Mechanisms of Recombination and Somatic Mutation
The immune system employs a DNA recombination/repair process to create genetic diversity in developing B cells. Immunoglobulin genes created by V(D)J recombination can further diversified by two processes; class switch recombination and somatic hypermutation. Class switch recombination changes antibodies produced by B cells from IgM to either IgG, IgE, or IgA and somatic hypermutation alters the variable region to increase their affinity against antigen. Despite its importance in generating immune responses, little is known about the molecular details of the switching mechanism. Tandemly repeated sequences located upstream of all H-chain antibody constant regions genes have generally been thought to be important in the targeting and/or the mechanism of class switch recombination.
Figure 1. This illustration diagrams the events that occur in both V(D)J and class switch recombination.
We have used gene targeting to delete the tandem repeats from the switch (S) region associated with the Cµ constant region in mice. Surprisingly, these mutant mice are still able to undergo isotype switching, although the efficiency of the process is reduced. We also find that switching to different isotypes is differentially affected by deletion of the Sµ tandem repeats. We are now examining if the mice lacking Sµ maintain normal IgA-switching. We are also evaluating switching to IgE in these mice. Potential molecular explanations for the different effects of Sµ on switching to the different isotypes are being investigated by characterizing switch recombination junction sites for isotypes that show the greatest and least effect due to Sµ deletion. Second, double-stranded DNA breaks within the JH-Cµ intron are being analyzed in wild type and Sµ mutant mice to assess whether DNA cleavage sites might be affected by Sµ deletion. Third, gene targeting is being used to delete additional sequences within the JH-Cµ intron to localize those sequences that are required for isotype switching. Lastly, we are considering introducing specific DNA sequences into an IgH allele that is defective for switching to investigate the minimal sequences that can restore the capacity for switching.
A second major area of interest relates to the way in which the recombination that occurs during isotype switching actually occurs. We are using the mice that lack the Sµ tandem repeats from the switch (S) region associated with the Cµ constant region for these studies. As noted earlier, these mutant mice are still able to undergo isotype switching, although the efficiency of the process is modestly reduced. Thus, the Sµ tandem repeats are not required for the switching process. More recent work indicates that the enzymes involved in DNA mismatch repair (MMR) enzymes also affect the efficiency and joining site selection of class switching.
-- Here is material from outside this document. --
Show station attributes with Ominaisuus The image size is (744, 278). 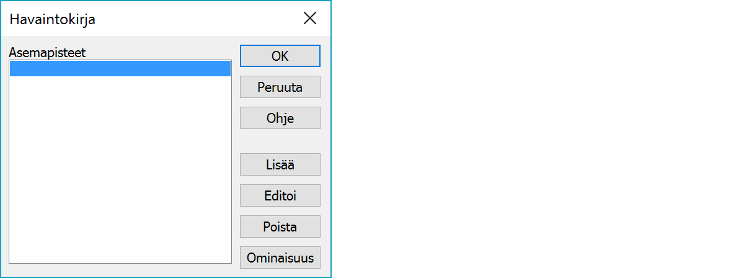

We have shown that this effect is particularly pronounced in the absence of the Sµ tandem repeats. We are now investigating the mutual relationships between the Sµ tandem repeats and MMR enzymes in the switching process by producing double-mutant animals that lack both the Sµ repeats and specific individual MMR proteins.
Figure 2. This drawing illustrates potential models by which MMR enzymes may affect class switching.
Our model proposes that Sµ tandem repeats and Msh2 are engaged in parallel pathways by which class switch-associated DNA lesions are resolved. DNA cleavages within Sµ tandem repeats are proposed to be closely spaced and, therefore, predominantly generate DNA ends that have short single-stranded extensions. These can be joined with downstream switch region DNA ends by DNA-PK/Ku complex-mediated nonhomologous end-joining (NHEJ) pathway independent of Msh2 (left panel). In contrast, sequences outside of the SµTR region (right panel) have more widely spaced cleavage sites, which can lead to flap DNA ends with longer 5' or 3' extensions. Msh2 is suggested to recruit nucleases to end-process the 3' flap DNA ends before they are recombined by the NHEJ mechanism.
We are also planning to investigate other aspects of the switch recombination process. For example, we want to determine whether RNA:DNA complexes can form in the ΔSµ JH-Cµ intron that lacks the tandem repeat element to explore the previously suggested importance of these complexes in the switching process. In addition, we plan to investigate the relative importance of the tandem repeats, in comparison to the tandem repeats found associated with downstream CH genes. For these experiments, we will produce, by gene targeting, mutant mice that lack either Sα or both Sµ and Sα. Analysis of switching in these mutant mice should indicate whether downstream S regions are much more important in controlling the recombination process as has been suggested by some studies of artificial switch substrates.